▶ Passage given
________________________
3. RESISTOR AND OP-AMP
So I'm tracing back through the circuit with the tip of my guitar cable. Signal is good @ the place the output signal is soldered to the board. On the schematic in A1-3, the signal attenuates once over R65, and again at pin 6 of the JRC4558D. Is this normal behavior? The resistor will lower the signal, right? But the opamp?

Since my signal is fine from the Dry Output jack, the input and dry signal stage is fine. Since both the dry and wet signal coming out the Main Output jack are weak, then my problem has to be after wet/dry rejoin (in A1-3,B2-4 area), right?
 
I am not experienced enough to read the complete schematic, but at least i know, that D4 is sitting there to protect from reverse polarity of the PSU.
Ideally, it should blow the fuse in the PSU connected, but if that fuse is a lot more than 1A, maybe even slow blow, then the diode protects the fuse by commiting suicide :D

Best regards
Ebbe
 
OK, cool. I figured the diode was either a reverse polarity thing, or a voltage bleed in case you hooked up too high a voltage. I've got the right polarity, but it IS pretty troublesome that it works WITHOUT the diode.

I think I mis-identified the pin on the opamp, but if I'm on the input side of the opamp, and the signal coming out the output is quieter, then it's either not getting the right voltage or bias, or the opamp is bad, right? Because the opamp is suppose to amplify stuff, right?

[EDIT: just found the 4558 pinout, and I was right... (EDIT: that pin 6 is input) http://gaussmarkov.net/wordpress/parts/op-amps/op-amps-1-description/ -- 3/5 down the page, the second diagram]

I've been learning quite a lot about electronics with my current ventures, lately, but I'm still like a child in the woods.
________________________
▶ Given data
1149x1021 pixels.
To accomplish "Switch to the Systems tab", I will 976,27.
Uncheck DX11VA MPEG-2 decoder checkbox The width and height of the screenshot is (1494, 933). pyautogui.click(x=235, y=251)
________________________
▶ To be done
Write out the stretch from "OK, cool. I" through "in the woods." in the resistor and op-amp post. Work only from the resistor and op-amp post.

▶ Task response
OK, cool. I figured the diode was either a reverse polarity thing, or a voltage bleed in case you hooked up too high a voltage. I've got the right polarity, but it IS pretty troublesome that it works WITHOUT the diode.

I think I mis-identified the pin on the opamp, but if I'm on the input side of the opamp, and the signal coming out the output is quieter, then it's either not getting the right voltage or bias, or the opamp is bad, right? Because the opamp is suppose to amplify stuff, right?

[EDIT: just found the 4558 pinout, and I was right... (EDIT: that pin 6 is input) http://gaussmarkov.net/wordpress/parts/op-amps/op-amps-1-description/ -- 3/5 down the page, the second diagram]

I've been learning quite a lot about electronics with my current ventures, lately, but I'm still like a child in the woods.